Invisibility also means male survivors can struggle to access resources (which were often initially established with female survivors in mind, and may still have ‘woman/women’ in the organization’s name), they aren’t believed when they report to law enforcement, and society mocks their experience as a joke about failed masculinity. If a man is attacked, society expects he’ll successfully fight off his attacker and walk away unharmed, without considering the ways people respond to trauma. If the person causing harm is also male, the fear of being perceived as gay may contribute to straight men not reporting an assault, and the fear of reinforcing harmful stereotypes or being outed may prevent gay men from reporting. The combination of patriarchal attitudes about sexual violence and who victims are, and the low rates of disclosure, means society interprets lower rates of reporting from male survivors as a problem that does not exist – which we know simply is not true.

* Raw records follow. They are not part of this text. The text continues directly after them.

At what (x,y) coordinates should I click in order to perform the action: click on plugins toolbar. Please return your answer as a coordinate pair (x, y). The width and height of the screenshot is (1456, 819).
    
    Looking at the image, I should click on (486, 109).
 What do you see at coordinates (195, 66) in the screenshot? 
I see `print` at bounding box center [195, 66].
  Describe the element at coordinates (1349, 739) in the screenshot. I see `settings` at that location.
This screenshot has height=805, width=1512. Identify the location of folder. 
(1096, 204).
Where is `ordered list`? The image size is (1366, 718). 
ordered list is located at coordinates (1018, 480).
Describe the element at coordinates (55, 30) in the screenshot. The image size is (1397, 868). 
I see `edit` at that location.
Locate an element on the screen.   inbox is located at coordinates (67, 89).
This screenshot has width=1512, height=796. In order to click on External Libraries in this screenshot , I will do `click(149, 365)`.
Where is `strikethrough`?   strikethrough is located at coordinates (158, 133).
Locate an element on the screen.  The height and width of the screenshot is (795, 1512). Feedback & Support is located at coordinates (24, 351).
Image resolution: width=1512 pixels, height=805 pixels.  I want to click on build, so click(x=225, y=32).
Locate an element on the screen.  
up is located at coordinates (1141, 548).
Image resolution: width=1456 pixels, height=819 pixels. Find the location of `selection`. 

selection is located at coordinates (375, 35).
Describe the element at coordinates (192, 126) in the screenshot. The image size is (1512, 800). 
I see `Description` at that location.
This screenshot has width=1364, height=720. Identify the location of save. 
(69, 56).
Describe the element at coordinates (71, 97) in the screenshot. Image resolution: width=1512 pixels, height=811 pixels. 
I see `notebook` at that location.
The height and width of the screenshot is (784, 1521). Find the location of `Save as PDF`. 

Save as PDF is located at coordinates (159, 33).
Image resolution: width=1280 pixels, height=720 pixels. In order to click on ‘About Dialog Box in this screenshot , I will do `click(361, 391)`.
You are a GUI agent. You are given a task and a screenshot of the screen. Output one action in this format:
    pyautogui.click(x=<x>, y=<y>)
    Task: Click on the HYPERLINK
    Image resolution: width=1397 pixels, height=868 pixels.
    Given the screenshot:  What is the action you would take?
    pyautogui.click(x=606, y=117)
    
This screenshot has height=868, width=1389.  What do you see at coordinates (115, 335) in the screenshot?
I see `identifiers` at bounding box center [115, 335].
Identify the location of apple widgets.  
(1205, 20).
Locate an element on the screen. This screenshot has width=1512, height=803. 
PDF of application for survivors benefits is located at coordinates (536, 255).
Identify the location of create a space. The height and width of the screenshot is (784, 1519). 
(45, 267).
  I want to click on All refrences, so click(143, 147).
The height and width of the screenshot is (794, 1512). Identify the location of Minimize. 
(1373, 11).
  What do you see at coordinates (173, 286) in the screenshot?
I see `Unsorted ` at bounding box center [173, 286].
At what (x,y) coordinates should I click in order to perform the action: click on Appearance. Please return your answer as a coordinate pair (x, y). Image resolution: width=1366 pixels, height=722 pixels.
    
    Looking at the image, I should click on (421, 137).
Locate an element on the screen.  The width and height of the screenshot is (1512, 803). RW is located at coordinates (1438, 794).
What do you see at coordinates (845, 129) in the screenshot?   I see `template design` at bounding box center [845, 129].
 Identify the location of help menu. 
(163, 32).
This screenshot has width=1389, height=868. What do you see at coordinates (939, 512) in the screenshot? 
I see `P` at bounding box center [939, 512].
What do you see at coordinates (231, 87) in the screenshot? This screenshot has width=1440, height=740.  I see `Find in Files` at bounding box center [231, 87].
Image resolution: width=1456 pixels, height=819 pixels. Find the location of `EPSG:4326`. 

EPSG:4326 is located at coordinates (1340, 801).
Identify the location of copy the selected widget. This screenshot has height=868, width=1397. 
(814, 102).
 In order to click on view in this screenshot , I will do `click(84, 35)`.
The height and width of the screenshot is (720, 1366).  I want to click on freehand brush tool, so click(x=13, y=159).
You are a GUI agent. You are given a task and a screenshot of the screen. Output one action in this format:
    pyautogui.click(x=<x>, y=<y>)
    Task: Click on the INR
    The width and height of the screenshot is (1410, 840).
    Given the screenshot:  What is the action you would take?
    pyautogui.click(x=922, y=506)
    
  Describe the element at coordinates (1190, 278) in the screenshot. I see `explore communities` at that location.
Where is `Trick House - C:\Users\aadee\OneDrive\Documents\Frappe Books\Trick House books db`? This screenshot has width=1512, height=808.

We often ignore the trauma inflicted on male survivors, refusing to acknowledge their experiences as assault at all. The teen drama ‘Riverdale’, a modern remake of the Archie comic books, is a perfect example of the ways we completely ignore sexual assault committed against teen boys and men. The first season opens with framing Ms. Grundy’s sexually abusive relationship with Archie as a “hot for teacher romance.” When the adults become aware of the relationship there is no action taken to hold Ms. Grundy accountable for the ways she exploited a teenage student. This narrative has major implications for boys and men who experience abuse by people with more authority. It has played out repeatedly with high school boys coming forward with allegations of sexual assault by their female teachers, and the public refusing to name it for what it is: rape. Invalidating the experiences of boys and men who are assaulted further silences boys and men who are assaulted.
To support all survivors, we must find ways to expand the narrative to include all affected people. Gay men and men of color experience sexual violence at higher rates than other men, often because the sexual assault is one part of an overall hate crime committed against the person. The gender of the survivor doesn’t change the fact that sexual violence is about power and control.
We have to question the rigid boxes that increase the risk of them committing violence against another person and boxes that keep them silent and invisible when violence is committed against them.
*Men, boys, and “male survivors” are the terms used to describe male-identified survivors of sexual violence, which includes trans men and non-binary people who identify as such.